I am in automl Zero: we use another way to learn the code constantly, that is to provide a search space composed of very primitive operations (such as addition, subtraction, variable assignment and matrix multiplication) for evolutionary algorithm, so as to see if it is possible to develop modern ML algorithm from scratch.
However, there are too few useful algorithms. As shown in the figure below, the system reshapes many of the most important ml findings of the past 30 years, such as linear modeling, gradient descent, correction of linear units, effective learning rate setting and weight initialization, and gradient normalization.
Better understanding of ML algorithms and models
As neural networks are made wider and deeper, they tend to train faster and generalize better. This is one of the core mysteries of deep learning, because the classical learning theory shows that large networks should be over equipped with more.
Under the restriction of infinite width, neural network presents a surprisingly simple form, which is described by neural network Gaussian process (nngp) or neural tangent kernel (NTK). Google researchers have studied this phenomenon theoretically and experimentally, and released neural agents, an open source software library written in Jax, which allows researchers to build and train infinite width neural networks.
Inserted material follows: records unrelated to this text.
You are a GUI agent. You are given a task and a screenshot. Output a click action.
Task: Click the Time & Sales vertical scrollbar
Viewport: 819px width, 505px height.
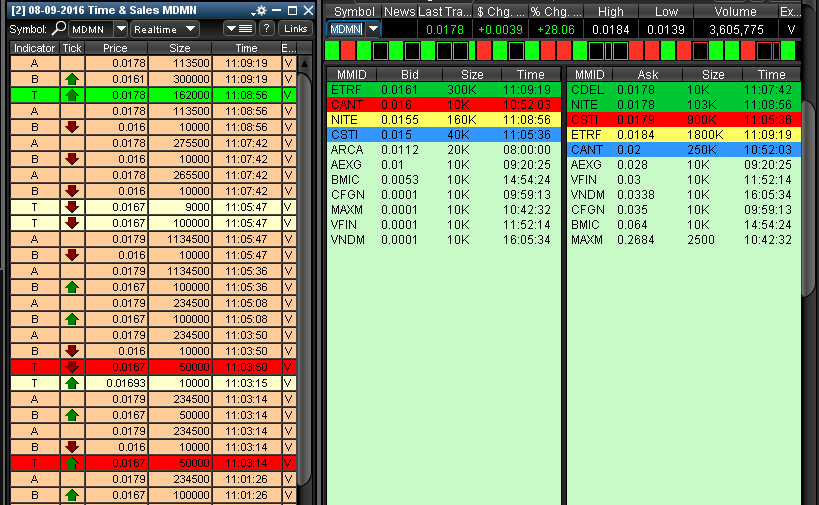click(304, 250)
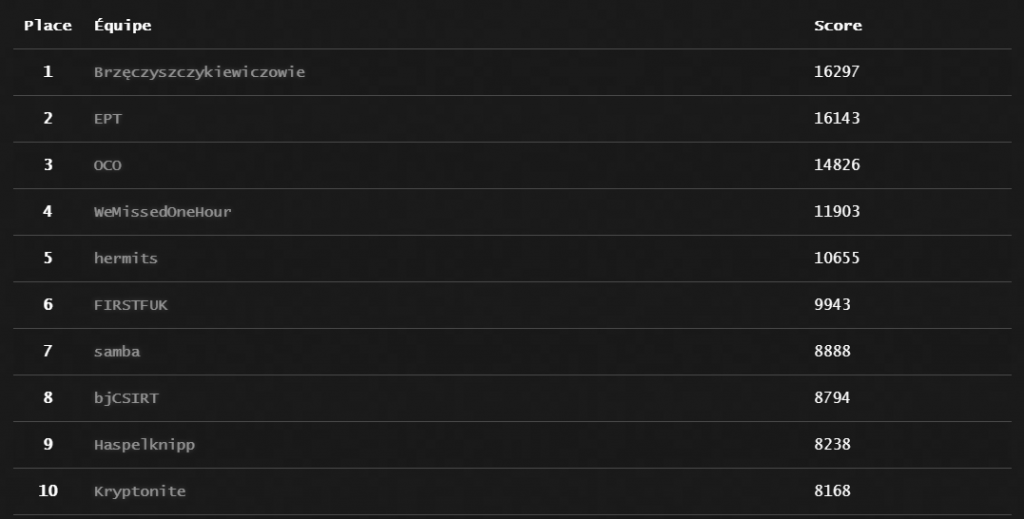Open the Haspelknipp team link
The image size is (1024, 519).
click(x=144, y=445)
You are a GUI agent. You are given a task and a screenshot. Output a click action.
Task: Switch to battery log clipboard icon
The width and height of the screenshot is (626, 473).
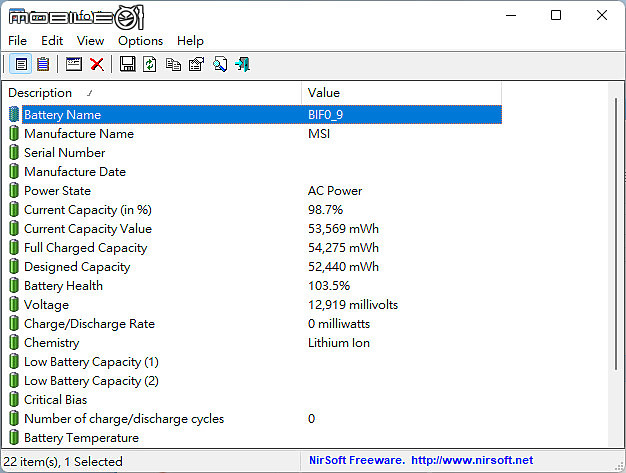[43, 64]
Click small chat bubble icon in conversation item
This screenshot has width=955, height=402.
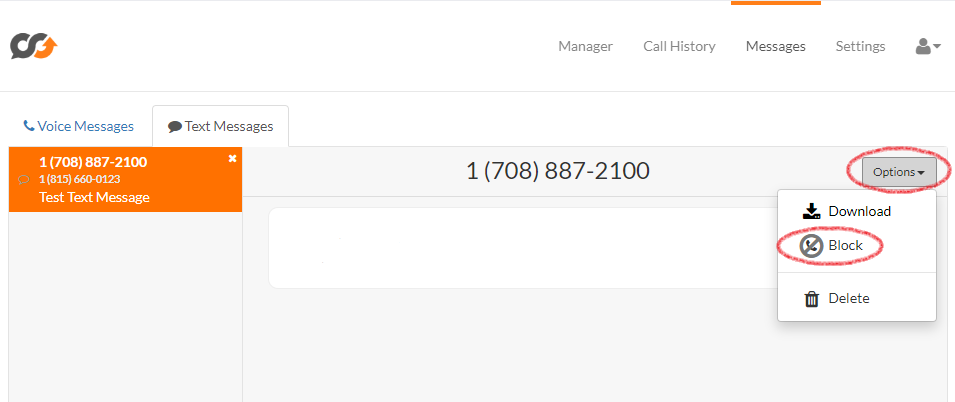24,180
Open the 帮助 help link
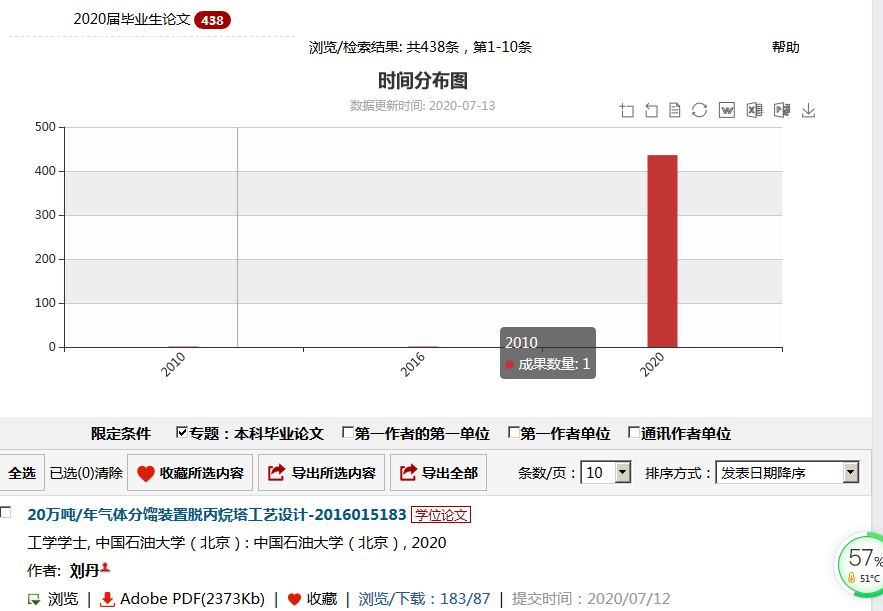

Left: This diagram shows how deep neural networks trigger them as simple I / O graphs become infinitely wide. Right: as the width of the neural network increases, we see that the output distribution on different random instances of the network changes to Gaussian distribution.
The perception of the world around us – the understanding, modeling, and acting of visual, auditory, and multimodal inputs – remains an area of great potential for research that benefits our daily lives.
In 2020, deep learning will combine 3D computer vision and computer graphics more closely. Cvxnet, depth implicit functions for 3D shapes, neural voxel rendering, and CoreNet are examples of this direction. In addition, their research on the representation of scenes as neural radiation fields (also known as nerf, see also this blog post) is a good example of how the academic collaboration of Google research has stimulated rapid progress in the field of neural volume rendering.
In the University of California, Berkeley collaboration “learning factitizing and re lighting the city”, Google proposed a learning based framework for decomposing outdoor scenes into spatiotemporal lighting and permanent scene factors. This can change the lighting effect and scene geometry for any street view panorama, and even turn it into an all day delay video.
In 2020, they will continue to expand the field of using neural network for media compression. They have achieved good results not only in learning image compression, but also in deep video compression methods, volume compression and deep unknown image watermarking.
First line: there is no cover image embedded in the message. Line 2: the encoded image from the hidden combined distortion model. Line 3: the encoded image from our model. The fourth line: the normalized difference between the encoding image and cover image of hidden combination model. The fifth line: the normalized difference of the model
Interacting with the broader research community through open source solutions and datasets is another important aspect. In 2020, Google will open a variety of new perceptual reasoning functions and solutions in mediapipe, such as face, hand and posture prediction on devices, real-time body posture tracking, real-time iris tracking and depth estimation, and real-time 3D object detection.
“Finally, looking forward to this year, I’m particularly interested in the possibility of building more general machine learning models that can handle a variety of patterns and automatically learn to complete new tasks with few training examples.
The progress in this field will provide people with more powerful products and better translation, speech recognition, language understanding and creative tools for billions of people around the world.